Eyeris launches in-vehicle scene understanding AI and interior image segmentation software
Eyeris Technologies, Inc. announced the commercial availability of its expanded product portfolio with an in-vehicle scene understanding (ISU) AI and interior image segmentation software designed to achieve the most accurate understanding of the automotive interior cabin space.
Eyeris' vision AI algorithms use multiple automotive-grade 2D RGB-IR image sensors to provide real-time analytics on the edge, powered by its proprietary AI chip. The expanded EyerisNet portfolio includes:
- Interior Image Segmentation, which provides a pixel map where every pixel in the vehicle interior scene is associated with a class label such as human, object, or surface, along with their corresponding regions and contours for greater interior scene understanding accuracy.

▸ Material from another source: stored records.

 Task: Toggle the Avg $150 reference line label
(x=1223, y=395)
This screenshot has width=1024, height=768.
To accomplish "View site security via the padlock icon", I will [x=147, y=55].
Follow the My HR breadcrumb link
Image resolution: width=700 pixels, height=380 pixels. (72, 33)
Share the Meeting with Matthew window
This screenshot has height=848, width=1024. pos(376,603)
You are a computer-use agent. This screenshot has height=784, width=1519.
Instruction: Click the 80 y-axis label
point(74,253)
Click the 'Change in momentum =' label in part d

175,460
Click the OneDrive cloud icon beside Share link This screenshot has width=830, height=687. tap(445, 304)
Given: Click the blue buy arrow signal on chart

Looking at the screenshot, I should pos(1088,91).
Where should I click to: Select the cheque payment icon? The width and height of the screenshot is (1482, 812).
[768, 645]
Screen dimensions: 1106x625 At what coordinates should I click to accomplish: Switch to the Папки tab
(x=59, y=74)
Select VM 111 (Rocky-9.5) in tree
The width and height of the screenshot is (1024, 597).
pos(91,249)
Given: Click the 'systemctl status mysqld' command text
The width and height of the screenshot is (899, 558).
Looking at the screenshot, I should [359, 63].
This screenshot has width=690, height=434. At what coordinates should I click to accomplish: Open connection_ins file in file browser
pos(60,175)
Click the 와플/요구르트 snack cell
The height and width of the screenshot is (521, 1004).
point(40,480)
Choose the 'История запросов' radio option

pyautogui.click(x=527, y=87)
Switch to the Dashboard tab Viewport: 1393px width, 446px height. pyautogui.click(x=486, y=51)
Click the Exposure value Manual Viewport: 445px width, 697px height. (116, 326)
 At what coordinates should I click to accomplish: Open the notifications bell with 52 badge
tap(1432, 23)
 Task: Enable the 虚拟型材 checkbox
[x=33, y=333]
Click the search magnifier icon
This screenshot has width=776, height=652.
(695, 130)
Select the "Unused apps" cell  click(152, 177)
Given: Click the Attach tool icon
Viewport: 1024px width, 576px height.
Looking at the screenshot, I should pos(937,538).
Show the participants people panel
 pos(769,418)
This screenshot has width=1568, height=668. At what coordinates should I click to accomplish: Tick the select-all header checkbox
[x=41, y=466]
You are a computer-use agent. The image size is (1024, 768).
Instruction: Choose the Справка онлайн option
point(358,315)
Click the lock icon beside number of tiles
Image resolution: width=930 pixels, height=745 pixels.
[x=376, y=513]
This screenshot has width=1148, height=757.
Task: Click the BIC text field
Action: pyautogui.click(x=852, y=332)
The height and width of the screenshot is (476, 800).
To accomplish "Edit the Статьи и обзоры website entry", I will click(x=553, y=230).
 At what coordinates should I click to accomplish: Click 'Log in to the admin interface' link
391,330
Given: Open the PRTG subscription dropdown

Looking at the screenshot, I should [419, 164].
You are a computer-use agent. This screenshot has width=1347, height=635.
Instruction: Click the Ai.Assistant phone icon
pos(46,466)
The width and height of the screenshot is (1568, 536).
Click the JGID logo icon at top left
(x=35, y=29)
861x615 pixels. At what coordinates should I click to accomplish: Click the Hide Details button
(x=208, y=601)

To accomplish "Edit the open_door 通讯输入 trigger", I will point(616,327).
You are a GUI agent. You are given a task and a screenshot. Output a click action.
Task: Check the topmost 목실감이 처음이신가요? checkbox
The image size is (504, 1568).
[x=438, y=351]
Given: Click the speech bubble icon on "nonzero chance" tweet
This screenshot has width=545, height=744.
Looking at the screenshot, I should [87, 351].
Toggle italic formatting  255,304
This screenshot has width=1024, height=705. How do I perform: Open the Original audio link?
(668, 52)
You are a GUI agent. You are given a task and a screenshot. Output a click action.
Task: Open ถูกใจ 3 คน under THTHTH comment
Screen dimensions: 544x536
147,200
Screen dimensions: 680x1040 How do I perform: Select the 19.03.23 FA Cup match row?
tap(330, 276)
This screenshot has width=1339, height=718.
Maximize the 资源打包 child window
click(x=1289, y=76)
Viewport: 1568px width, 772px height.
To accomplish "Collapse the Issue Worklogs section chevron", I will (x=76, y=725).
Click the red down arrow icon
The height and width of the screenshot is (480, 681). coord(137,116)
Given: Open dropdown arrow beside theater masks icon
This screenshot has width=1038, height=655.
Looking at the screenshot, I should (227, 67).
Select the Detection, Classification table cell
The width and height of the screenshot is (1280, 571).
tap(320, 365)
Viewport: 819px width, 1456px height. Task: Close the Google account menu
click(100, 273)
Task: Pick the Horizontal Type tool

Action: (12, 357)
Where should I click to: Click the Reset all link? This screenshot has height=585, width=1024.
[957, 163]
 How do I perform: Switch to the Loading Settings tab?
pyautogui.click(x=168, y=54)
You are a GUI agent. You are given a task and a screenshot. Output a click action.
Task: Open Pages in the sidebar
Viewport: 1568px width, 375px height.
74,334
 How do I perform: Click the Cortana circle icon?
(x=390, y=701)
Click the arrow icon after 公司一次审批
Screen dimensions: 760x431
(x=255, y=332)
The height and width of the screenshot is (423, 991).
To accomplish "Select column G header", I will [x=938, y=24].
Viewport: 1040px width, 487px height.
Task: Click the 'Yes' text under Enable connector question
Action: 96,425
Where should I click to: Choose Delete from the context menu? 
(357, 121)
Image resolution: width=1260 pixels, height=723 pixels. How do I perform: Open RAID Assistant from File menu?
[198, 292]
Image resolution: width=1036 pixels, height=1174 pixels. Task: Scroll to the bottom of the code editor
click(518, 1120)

- Human Behavior Understanding (HBU) AI, which features body tracking, action, and activity recognition, face analytics, and emotion recognition for all occupants inside the vehicle.
- Object Localization, which provides detection, classification, size, and position of objects.
- Surface Classification, which enables identification and position of all in-cabin surfaces (such as footwells, door panels, center console, etc.), relative to occupants and objects.
"We continue to pioneer new technology capabilities to enhance safety, comfort, and convenience in autonomous and highly automated vehicles with our In-vehicle Scene Understanding AI," said Modar Alaoui, Founder and Chief Executive Officer of Eyeris. "The market lead we established earlier has further advanced significantly with the addition of Interior Image Segmentation technology, but more importantly, we are providing our customers with the capability to deliver a safer and more personalized experience for both privately-owned and shared vehicles."
Eyeris also introduced its proprietary AI chip—a compact, scalable hardware solution designed to inference the entire EyerisNet suite of deep neural networks from multiple 2D cameras, for real-time edge computing. The automotive-grade ASIC is AEC-Q100 qualified and consumes less than 7 watts.